The mosque, part of a planned ₹300 crore complex that includes a hospital, a university, a guest house, and a helipad, is Kabir's most visible provocation. Its foundation stone was laid on 6 December 2025, the anniversary of the Babri Masjid's demolition.
But the mosque is ultimately a hook. The real argument underneath is the transactional one, and the real infrastructure being built is political, not religious.
The Trinamool's entire electoral architecture depends on holding both sides of Bengal's communal divide simultaneously: Hindu votes, which it is now chasing through temple construction, and Muslim votes, which it has held through the old protection-for-votes compact.
Kabir attacks the second pillar. If he peels away even a fraction of the Muslim vote in the 70-odd seats where the community is decisive, the TMC's majority is at risk of collapsing.
Kabir himself claims his Janata Unnayan Party will contest 90 seats. That number may be inflated. But even contesting 40 or 50 and drawing 15 to 20 per cent of the Muslim vote in each could swing outcomes in a three-cornered contest.
The TMC loses. Whether the BJP or the JUP benefits depends on local arithmetic. But the TMC loses either way.

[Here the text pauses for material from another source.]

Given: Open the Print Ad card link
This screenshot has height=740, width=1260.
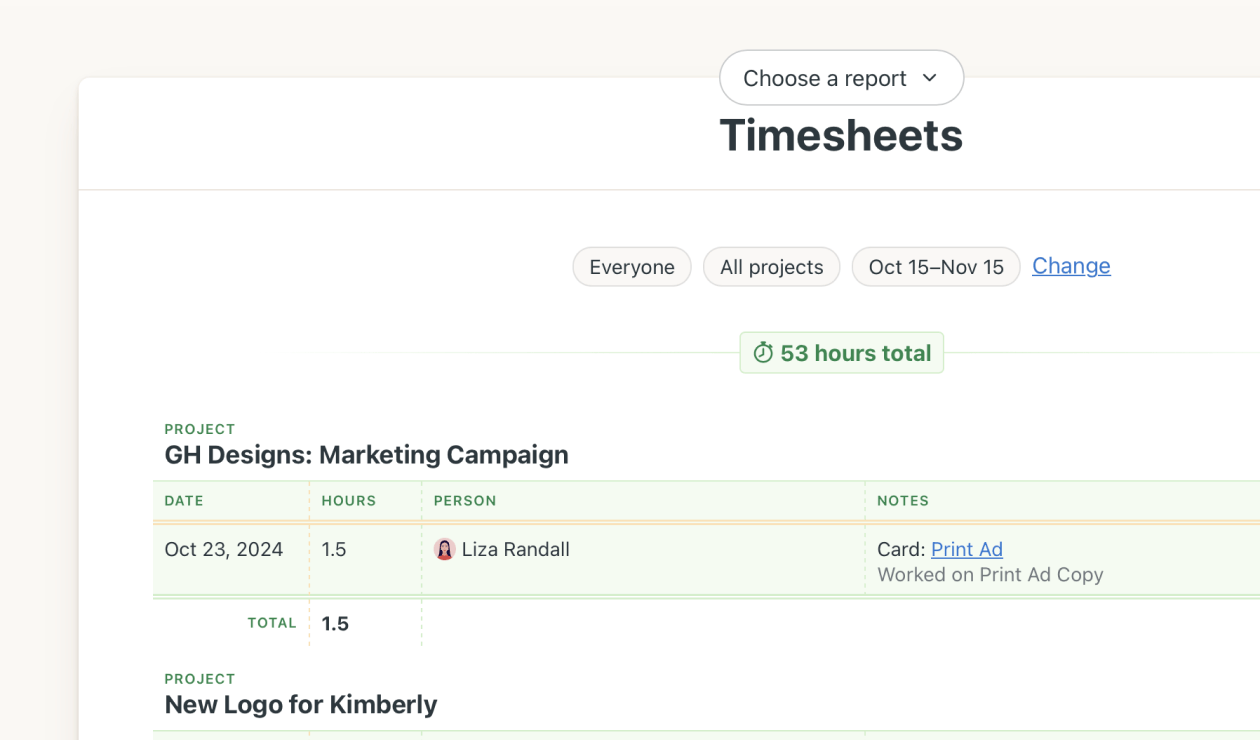Looking at the screenshot, I should pos(966,549).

This is why the CPI(M) came calling.
Salim's hotel meeting with Kabir was not an ideological conversion but an electoral calculation: the recognition that the CPI(M)'s only remaining path to relevance runs through a coalition that can fracture the TMC's base from below.
Meanwhile, the AIMIM is expanding into Murshidabad and Malda, setting up offices and recruiting local office-bearers. The Indian Secular Front retains a presence in South 24 Parganas.
If a JUP-ISF-AIMIM front takes shape, Bengal would have its first dedicated Muslim political formation since the Muslim League, not necessarily in ideology, but in structure, purpose, and electoral function.
Kabir's own trajectory offers no guarantee of permanence.
He has been with the Congress, the TMC, stood as an independent, ran as a BJP Lok Sabha candidate from Murshidabad in 2019, returned to the TMC, and now leads the JUP, all within fifteen years. He may return to the Trinamool fold before the next polling day.
The BJP alleges the entire episode is scripted, that Kabir remains in covert contact with the TMC, and that his apparent rebellion is a ruse to consolidate Muslim votes that the TMC can later harvest.
But whether Kabir is genuine or performing is, in a sense, beside the point.
The conditions that produced him, demographic concentration, a patronage arrangement running out of legitimacy, and a community large enough to demand power commensurate with its numbers, will not disappear with him. These are the conditions visible in every region where a religious community has crossed from a large minority to a near-majority and begun asking why the votes flow one way and the benefits another.
Kabir may fail. His party may win five seats, or fifty, or none. The underlying arithmetic will remain.
Thirty per cent of Bengal's population has begun to ask for power, not patronage. If Kabir does not deliver, someone else will. The numbers, as they always do, will produce their own leaders.